◆ **TASK DESCRIPTION**
Return every line of the entries that contains the word "height", treating uppercase and lowercase letters as different.

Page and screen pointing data

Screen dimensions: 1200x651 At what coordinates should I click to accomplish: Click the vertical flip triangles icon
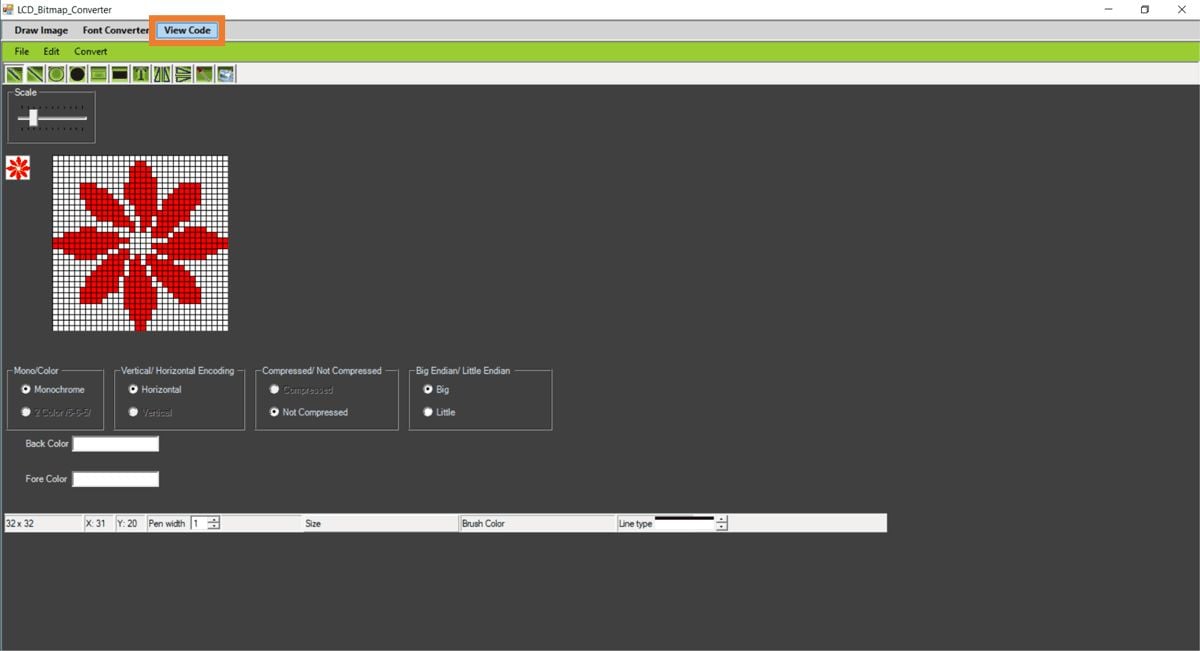pos(183,74)
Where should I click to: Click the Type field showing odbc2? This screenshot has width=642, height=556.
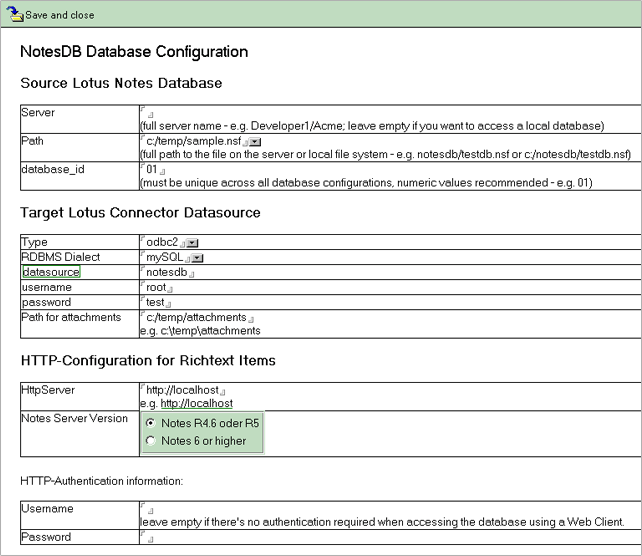tap(163, 243)
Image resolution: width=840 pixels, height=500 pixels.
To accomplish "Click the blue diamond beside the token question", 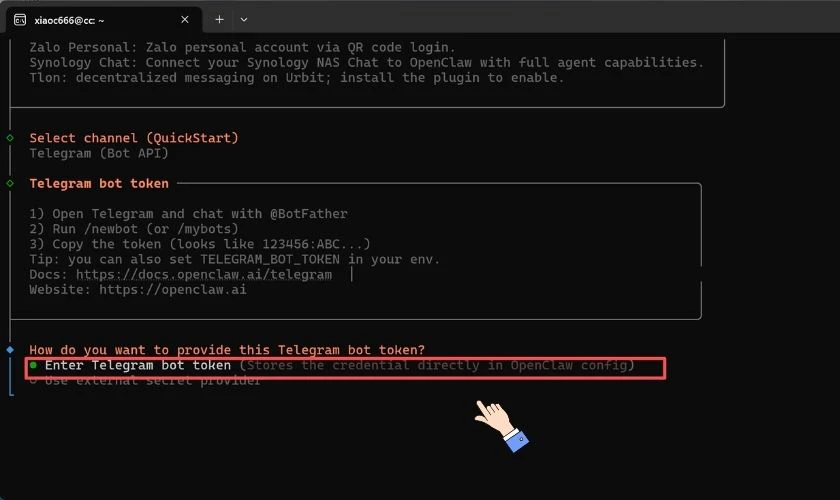I will [10, 350].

◆ **SOLUTION**
Where should I click to: Click the Type field showing odbc2? This screenshot has width=642, height=556.
Image resolution: width=840 pixels, height=500 pixels.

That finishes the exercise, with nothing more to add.